Understanding architectural differences in language models is challenging, especially at academic-scale pretraining (e.g., 1.3B parameters, 100B tokens), where results are often dominated by noise and randomness. To overcome this, we introduce controlled synthetic pretraining tasks that isolate and evaluate core model capabilities. Within this framework, we discover CANON LAYERS: lightweight architectural components -- named after the musical term "canon" -- that promote horizontal information flow across neighboring tokens. Canon layers compute weighted sums of nearby token representations and integrate seamlessly into Transformers, linear attention, state-space models, or any sequence architecture. We present 12 key results. This includes how Canon layers enhance reasoning depth (e.g., by $2\times$), reasoning breadth, knowledge manipulation, etc. They lift weak architectures like NoPE to match RoPE, and linear attention to rival SOTA linear models like Mamba2/GDN -- validated both through synthetic tasks and real-world academic-scale pretraining. This synthetic playground offers an economical, principled path to isolate core model capabilities often obscured at academic scales. Equipped with infinite high-quality data, it may even PREDICT how future architectures will behave as training pipelines improve -- e.g., through better data curation or RL-based post-training -- unlocking deeper reasoning and hierarchical inference.
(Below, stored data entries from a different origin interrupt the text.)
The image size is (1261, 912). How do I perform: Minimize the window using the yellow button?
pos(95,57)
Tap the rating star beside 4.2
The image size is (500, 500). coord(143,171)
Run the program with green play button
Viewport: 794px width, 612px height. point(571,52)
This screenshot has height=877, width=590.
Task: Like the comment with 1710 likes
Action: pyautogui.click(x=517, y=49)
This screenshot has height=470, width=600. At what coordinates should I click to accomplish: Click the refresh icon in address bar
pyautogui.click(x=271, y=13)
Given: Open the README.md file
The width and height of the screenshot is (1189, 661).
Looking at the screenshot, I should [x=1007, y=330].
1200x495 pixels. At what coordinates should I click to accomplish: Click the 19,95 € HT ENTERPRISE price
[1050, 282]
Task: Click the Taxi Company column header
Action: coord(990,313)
翻译：理解语言模型架构差异具有挑战性，尤其是在学术规模预训练（例如13亿参数、1000亿标记）中，其结果常被噪声和随机性主导。为克服此问题，我们引入了受控的合成预训练任务，以隔离和评估模型的核心能力。在此框架内，我们发现了CANON层：一种轻量级架构组件——其命名源自音乐术语“卡农”——旨在促进相邻标记间的横向信息流。Canon层计算邻近标记表示的加权和，并可无缝集成到Transformer、线性注意力、状态空间模型或任何序列架构中。我们展示了12项关键结果，包括Canon层如何提升推理深度（例如提升2倍）、推理广度、知识操作能力等。它们能使弱架构（如NoPE）提升至匹配RoPE的水平，并使线性注意力模型达到与Mamba2/GDN等最先进线性模型相当的性能——这已通过合成任务和真实世界学术规模预训练的双重验证。该合成实验环境提供了一条经济且原理清晰的研究路径，能够分离出在学术规模下常被掩盖的核心模型能力。借助无限的高质量数据，它甚至可能预测未来架构在训练流程改进（例如通过更好的数据策展或基于强化学习的后训练）下的行为表现，从而解锁更深层次的推理与分层推断能力。